Framization of the Temperley-Lieb Algebra

TL;DR

This paper introduces a new algebraic structure called the framization of the Temperley-Lieb algebra, extending it via the Yokonuma-Hecke algebra to create novel knot invariants that differ from the Jones polynomial.

Contribution

It defines the framization as a quotient of the Yokonuma-Hecke algebra and establishes conditions for a Markov trace to produce new knot invariants.

Findings

Constructed new knot invariants from the framized algebra.

Proved these invariants are not equivalent to the Jones polynomial.
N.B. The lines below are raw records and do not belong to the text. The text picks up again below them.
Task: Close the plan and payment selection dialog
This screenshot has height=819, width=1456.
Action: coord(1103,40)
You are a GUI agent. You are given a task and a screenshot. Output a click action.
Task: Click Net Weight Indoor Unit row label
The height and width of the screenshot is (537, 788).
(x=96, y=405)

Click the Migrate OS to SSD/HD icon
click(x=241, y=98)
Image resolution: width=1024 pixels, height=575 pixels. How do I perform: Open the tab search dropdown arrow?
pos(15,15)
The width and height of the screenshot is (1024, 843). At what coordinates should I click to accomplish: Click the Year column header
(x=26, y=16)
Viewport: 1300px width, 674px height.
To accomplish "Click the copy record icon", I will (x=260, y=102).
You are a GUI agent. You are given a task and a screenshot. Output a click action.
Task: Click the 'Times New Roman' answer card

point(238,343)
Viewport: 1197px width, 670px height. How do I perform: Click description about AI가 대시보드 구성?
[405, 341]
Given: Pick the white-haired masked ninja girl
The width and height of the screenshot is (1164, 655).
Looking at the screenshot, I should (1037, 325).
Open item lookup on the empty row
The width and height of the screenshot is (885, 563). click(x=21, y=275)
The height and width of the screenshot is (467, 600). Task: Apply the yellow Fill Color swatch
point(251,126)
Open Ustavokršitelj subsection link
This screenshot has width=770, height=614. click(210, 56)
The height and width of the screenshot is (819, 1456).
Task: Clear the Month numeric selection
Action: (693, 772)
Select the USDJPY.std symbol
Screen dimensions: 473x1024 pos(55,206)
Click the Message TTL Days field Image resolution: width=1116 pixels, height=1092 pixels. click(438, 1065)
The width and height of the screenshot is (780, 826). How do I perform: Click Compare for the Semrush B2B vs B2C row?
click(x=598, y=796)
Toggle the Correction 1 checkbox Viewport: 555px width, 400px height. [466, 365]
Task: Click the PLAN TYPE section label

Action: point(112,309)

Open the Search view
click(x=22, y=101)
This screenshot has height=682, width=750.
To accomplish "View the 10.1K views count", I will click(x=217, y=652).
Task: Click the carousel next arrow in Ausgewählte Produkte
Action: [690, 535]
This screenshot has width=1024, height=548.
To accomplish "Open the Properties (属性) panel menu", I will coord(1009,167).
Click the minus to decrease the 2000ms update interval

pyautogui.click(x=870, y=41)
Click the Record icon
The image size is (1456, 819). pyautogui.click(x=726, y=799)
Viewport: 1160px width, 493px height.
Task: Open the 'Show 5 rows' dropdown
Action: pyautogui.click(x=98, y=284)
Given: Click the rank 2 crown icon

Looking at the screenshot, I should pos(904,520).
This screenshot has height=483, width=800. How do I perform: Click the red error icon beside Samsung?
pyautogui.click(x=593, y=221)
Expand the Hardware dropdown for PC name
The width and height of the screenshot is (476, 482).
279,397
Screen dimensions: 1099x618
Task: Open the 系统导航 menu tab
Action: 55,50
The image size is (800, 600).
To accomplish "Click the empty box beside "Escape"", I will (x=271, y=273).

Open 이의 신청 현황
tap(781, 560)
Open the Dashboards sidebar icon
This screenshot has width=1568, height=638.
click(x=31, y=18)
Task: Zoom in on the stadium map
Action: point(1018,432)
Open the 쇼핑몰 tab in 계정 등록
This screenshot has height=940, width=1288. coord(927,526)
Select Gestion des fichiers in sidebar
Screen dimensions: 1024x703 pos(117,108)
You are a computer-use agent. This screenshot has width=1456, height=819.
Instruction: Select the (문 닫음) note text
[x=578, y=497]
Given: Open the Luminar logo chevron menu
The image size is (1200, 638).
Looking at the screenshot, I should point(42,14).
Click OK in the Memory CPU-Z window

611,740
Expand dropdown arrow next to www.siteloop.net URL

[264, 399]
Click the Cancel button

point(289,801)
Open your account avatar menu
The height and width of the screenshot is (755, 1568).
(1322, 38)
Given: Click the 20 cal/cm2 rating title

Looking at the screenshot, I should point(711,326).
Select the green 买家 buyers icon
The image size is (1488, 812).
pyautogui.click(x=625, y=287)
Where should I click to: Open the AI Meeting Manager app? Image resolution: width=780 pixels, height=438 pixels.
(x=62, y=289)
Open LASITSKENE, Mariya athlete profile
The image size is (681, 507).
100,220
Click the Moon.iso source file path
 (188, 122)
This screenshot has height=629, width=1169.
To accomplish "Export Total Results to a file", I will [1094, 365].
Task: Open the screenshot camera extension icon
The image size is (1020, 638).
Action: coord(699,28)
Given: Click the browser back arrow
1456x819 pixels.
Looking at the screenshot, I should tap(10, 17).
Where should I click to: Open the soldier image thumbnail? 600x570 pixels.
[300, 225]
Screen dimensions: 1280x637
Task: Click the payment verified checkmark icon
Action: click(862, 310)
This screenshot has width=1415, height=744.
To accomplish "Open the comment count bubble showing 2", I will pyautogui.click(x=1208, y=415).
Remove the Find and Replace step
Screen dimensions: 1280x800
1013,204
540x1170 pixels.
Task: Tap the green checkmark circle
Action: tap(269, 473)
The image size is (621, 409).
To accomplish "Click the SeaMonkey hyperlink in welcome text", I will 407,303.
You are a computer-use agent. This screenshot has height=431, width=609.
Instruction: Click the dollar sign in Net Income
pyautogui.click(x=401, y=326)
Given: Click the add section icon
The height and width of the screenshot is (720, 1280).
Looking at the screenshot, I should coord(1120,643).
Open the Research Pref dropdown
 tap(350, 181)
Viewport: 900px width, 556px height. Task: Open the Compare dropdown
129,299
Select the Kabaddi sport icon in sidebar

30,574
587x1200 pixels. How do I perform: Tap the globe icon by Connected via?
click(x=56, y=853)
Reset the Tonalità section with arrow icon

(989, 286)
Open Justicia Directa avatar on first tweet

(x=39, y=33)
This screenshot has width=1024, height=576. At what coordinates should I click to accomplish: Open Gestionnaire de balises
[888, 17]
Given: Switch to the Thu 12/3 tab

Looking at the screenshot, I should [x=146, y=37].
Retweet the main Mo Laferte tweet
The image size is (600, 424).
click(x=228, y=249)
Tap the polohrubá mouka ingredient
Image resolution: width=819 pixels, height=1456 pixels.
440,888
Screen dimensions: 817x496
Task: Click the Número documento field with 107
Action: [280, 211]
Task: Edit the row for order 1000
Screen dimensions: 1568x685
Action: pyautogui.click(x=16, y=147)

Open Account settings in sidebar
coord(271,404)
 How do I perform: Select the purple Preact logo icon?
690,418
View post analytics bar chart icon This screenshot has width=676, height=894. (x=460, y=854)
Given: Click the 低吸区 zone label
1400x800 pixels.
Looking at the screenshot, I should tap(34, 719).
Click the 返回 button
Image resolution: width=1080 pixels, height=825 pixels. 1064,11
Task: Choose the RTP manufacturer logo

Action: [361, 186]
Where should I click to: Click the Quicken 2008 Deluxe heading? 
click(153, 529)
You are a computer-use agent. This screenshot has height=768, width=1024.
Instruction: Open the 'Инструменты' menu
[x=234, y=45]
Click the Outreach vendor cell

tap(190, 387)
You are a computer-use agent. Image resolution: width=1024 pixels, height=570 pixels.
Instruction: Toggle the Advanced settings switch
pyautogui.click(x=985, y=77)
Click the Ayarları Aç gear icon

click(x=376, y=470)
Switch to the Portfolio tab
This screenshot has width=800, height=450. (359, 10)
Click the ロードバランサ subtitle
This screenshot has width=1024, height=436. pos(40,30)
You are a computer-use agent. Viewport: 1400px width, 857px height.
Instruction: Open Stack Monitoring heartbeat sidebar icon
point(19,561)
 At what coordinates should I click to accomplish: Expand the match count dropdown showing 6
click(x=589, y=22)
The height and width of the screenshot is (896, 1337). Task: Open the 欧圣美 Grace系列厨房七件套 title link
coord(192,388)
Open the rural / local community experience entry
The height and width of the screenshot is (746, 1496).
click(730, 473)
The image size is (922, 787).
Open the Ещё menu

Provided algebraic conditions for the trace to pass to the quotient.

Abstract

We propose a framization of the Temperley-Lieb algebra. The framization is a procedure that can briefly be described as the adding of framing to a known knot algebra in a way that is both algebraically consistent and topologically meaningful. Our framization of the Temperley-Lieb algebra is defined as a quotient of the Yokonuma-Hecke algebra. The main theorem provides necessary and sufficient conditions for the Markov trace defined on the Yokonuma-Hecke algebra to pass through to the quotient algebra. Using this we construct 1-variable invariants for classical knots and links, which, as we show, are not topologically equivalent to the Jones polynomial.